Es ist doch Madame Petermann, von welcher Sie sprechen? fragte der Kriegsrath.

Diese selbige junge, angenehme Wittwe, welche an Wilhelm das Geschäft verkaufte, erwiderte Herr Frohlieb.

Ich habe schon davon gehört, fuhr Hartfeld fort, und Ihre Erzählung giebt mir den Zusammenhang. Sie wünschen, daß Wilhelm sie heirathet?

Von den triftigsten Gründen unterstützt, sagte Herr Frohlieb. Eine liebenswürdige, junge Frau, die ihn anbetet, und dabei ein reiner Hintergrund. Sie hat das ganze Vermögen in Händen, kann machen, was sie will, einzige Erbin!

Herr Frohlieb legte den Finger an seine Nase und sah sehr weise und vergnügt aus. –

Ich glaube nicht, antwortete Hartfeld, daß Wilhelm auf diesen Grund besonders viel giebt.

Allerdings nein! versetzte Herr Frohlieb, obwohl jeder Mensch seine mercantilischen Grundsätze haben muß.

Geld ist an sich nichts, sagte der Kriegsrath, jedoch als Mittel zum Zweck ist es Alles. Ich verachte es von ganzem Herzen, dennoch muß ich seinen Werth anerkennen.

Um allen Ihren Mitmenschen Gutes zu thun, rief Herr Frohlieb. Dieses edle Streben, Vetter, kennt die ganze Welt an Ihnen.

Wenn Sie glauben, daß ich Wilhelm nützen kann, sagte Hartfeld, ihn unterbrechend, will ich gern zu Diensten sein.

Das können Sie! erwiderte Herr Frohlieb, denn Ihnen wird er Folge leisten, aus diesem Grame sich erheben, um in die liebenden Arme zu fallen, die ihn erwarten, somit ein neues Leben beginnen, und seiner alten Eltern Freude und Stolz sein, wie er es immer gewesen.

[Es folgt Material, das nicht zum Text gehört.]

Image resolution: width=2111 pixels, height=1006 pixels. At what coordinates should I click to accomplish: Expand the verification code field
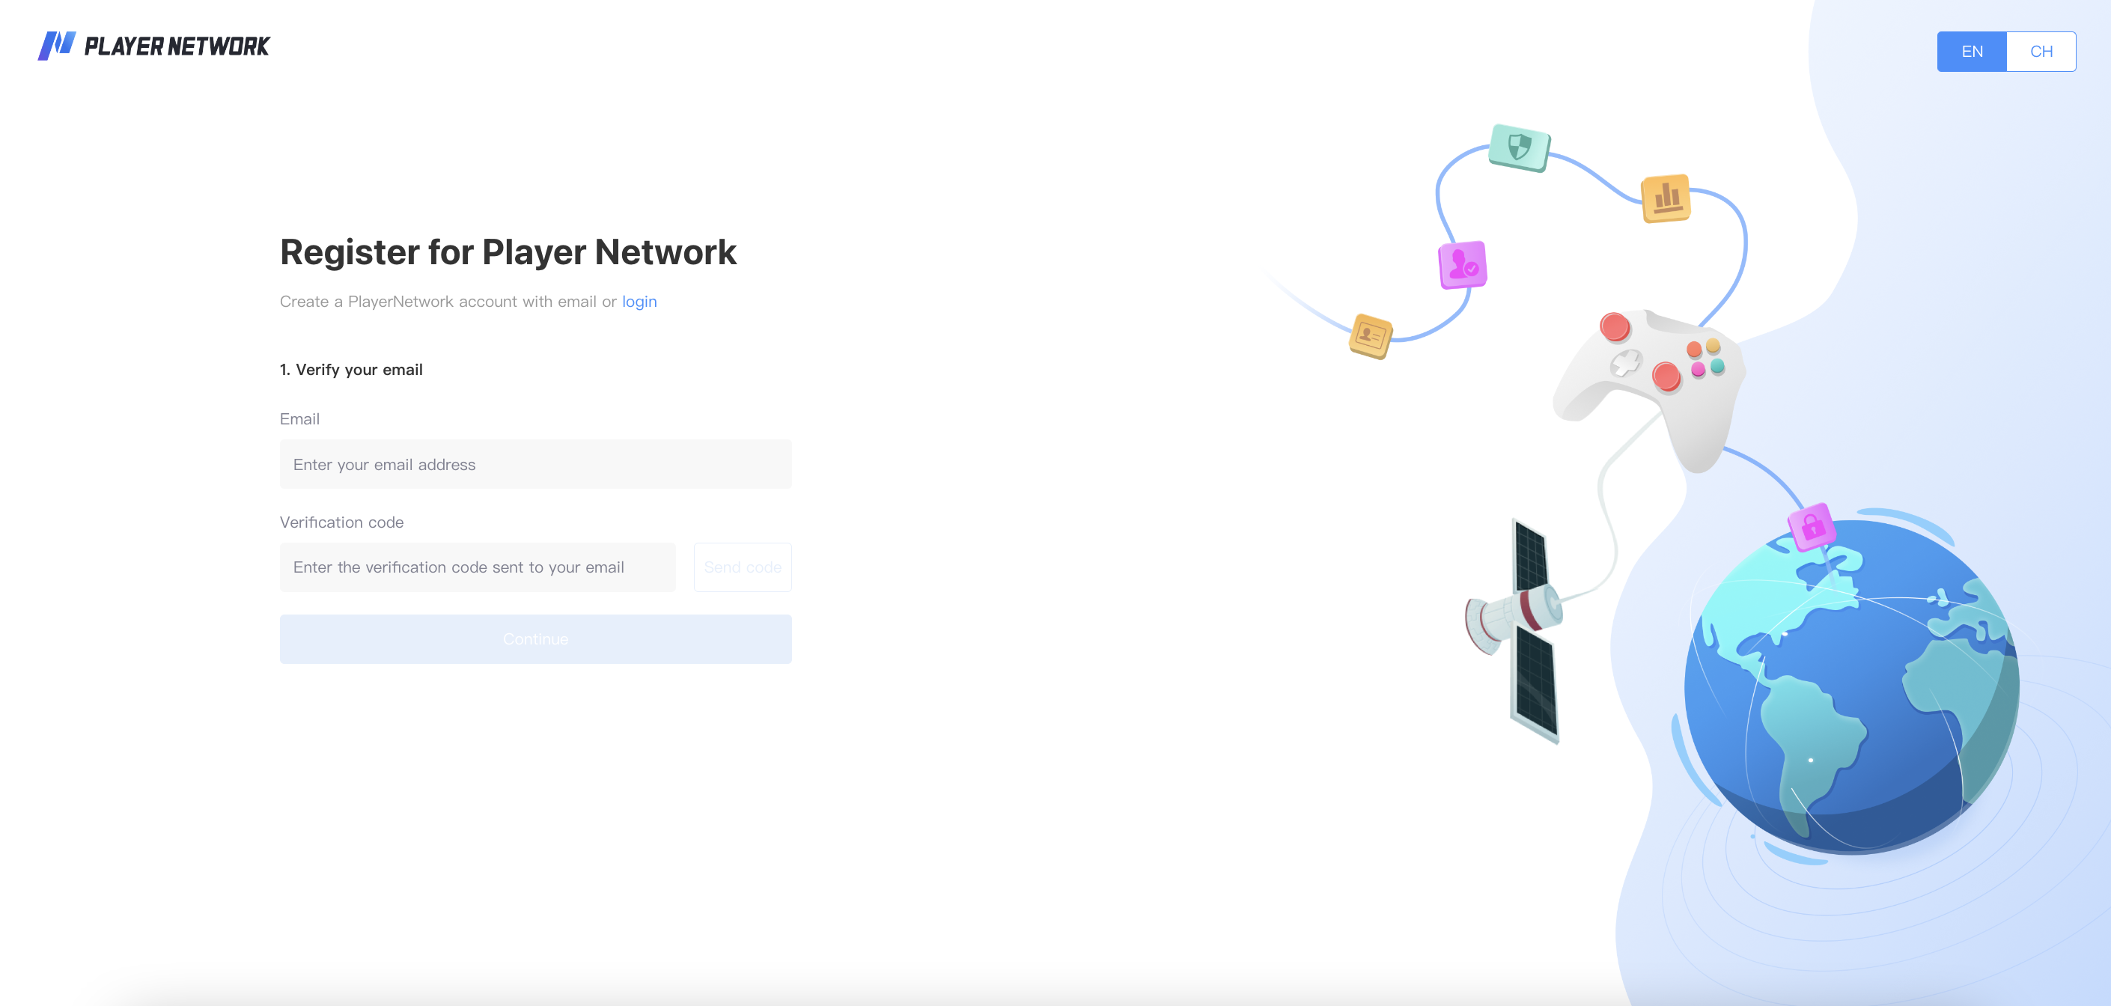[x=478, y=567]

Da kommt unser lieber Finanzrath, ich höre ihn draußen, sagte Hartfeld mit gedämpfter Stimme. Ich werde sehen, was sich thun läßt, Vetter Frohlieb. Es ist ein übler Auftrag, den Sie mir geben, allein wir wollen es überlegen. Gehen Sie dort hinaus. Hier durch das Cabinet. Sie finden sich ja selbst weiter. Es bleibt dabei.

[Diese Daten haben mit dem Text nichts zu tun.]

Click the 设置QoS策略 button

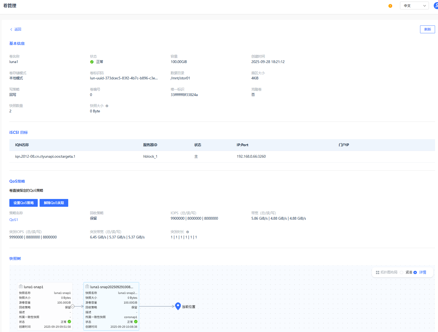pyautogui.click(x=24, y=203)
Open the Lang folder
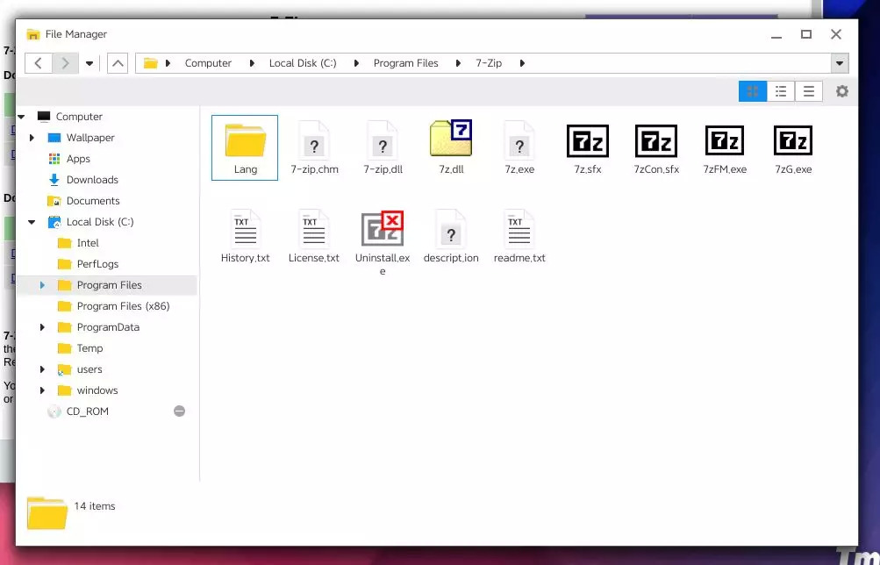Viewport: 880px width, 565px height. 245,142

Er schob den dankbaren Vetter eilig durch die Tapetenthür und drückte diese schnell zu, denn eben trat von der andern Seite der Finanzrath herein.

Da bin ich, wie ich es Ihnen angezeigt habe, begann er, und bringe Ihnen verschiedene gute Nachrichten. Erstens hat mir der Präsident soeben die Anzeige gemacht, daß der Minister mir meines Onkels Stellung überträgt. Morgen werde ich das Decret bekommen und hierauf die sämmtlichen Geschäfte übernehmen.

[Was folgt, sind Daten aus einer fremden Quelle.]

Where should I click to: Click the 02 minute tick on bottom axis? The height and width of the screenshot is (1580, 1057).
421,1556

Diese Mittheilung wirkte aufs Freudigste.

Ich habe es allerdings erwartet, sagte Hartfeld, aber doch wieder gezweifelt. Dem Verdienste seine Kronen.

Und einen Myrthenkranz nicht zu vergessen, lachte Leisegang, indem er sich zu Julien wandte. Theuerste Julie, fuhr er fort, erlauben Sie, daß ich Sie so anreden darf – ich habe heute den Erbschaftsstempel bezahlt und bringe Ihnen den Erben und die Erbschaft. Wählen Sie nun, was Ihr Herz begehrt. Die zehntausend Thaler oder Ihren unterthänigen Freund, der Ihnen Alles bietet, was er sein nennt; sich selbst zunächst mit dem Versprechen, immer ein liebenswürdiger und gefälliger, galanter und gehorsamer Mann zu sein.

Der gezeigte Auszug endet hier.